Bedeutung der Vor- und Nacherbschaft für Immobilieneigentümer
Befindet sich eine Immobilie im Nachlass, kann der Vorerbe die Immobilie im Regelfall nicht verkaufen. Der Erblasser kann aber per Testament diese Einschränkung aufheben (3 2136 BGB). Es handelt sich dann um einen befreiten Vorerben.
Im Testament muss dann ausdrücklich formuliert sein, dass der Vorerbe die Immobilie verkaufen oder andere Gegenstände für sich nutzen darf.

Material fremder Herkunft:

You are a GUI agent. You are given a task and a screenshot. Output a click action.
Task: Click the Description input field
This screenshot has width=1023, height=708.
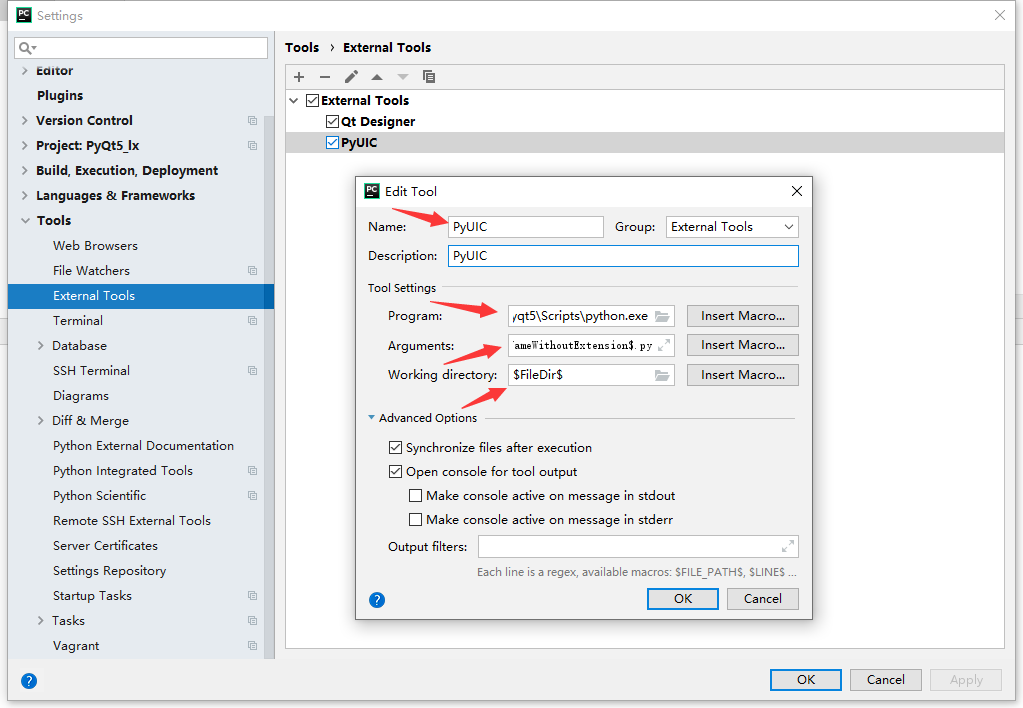coord(623,256)
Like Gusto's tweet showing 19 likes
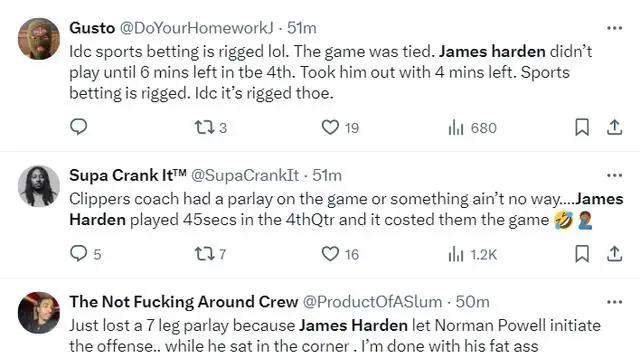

Abgesehen davon, ist der Verkauf einer Immobilie möglich, wenn alle Nacherben einem Verkauf zustimmen. Das kann zum Beispiel nötig werden, wenn der Vorerbe und die Nacherben das Haus nicht mehr unterhalten können.
Die Rolle des Erblassers und Testators
Soll der Nachlass erst an einen Vorerben und dann an einen Nacherben gehen, muss der Erblasser bzw. müssen die Erblasser dies schriftlich in einem Testament festlegen. Der Erblasser wird damit zum Testator und regelt aktiv seinen letzten Willen. Häufig vereinbaren Ehepartner in einem Ehegattentestament, dass es für den Nachlass eine Vorerbschaft und eine Nacherbschaft geben soll. Das ist vor allem bei Patchwork-Familien gängig.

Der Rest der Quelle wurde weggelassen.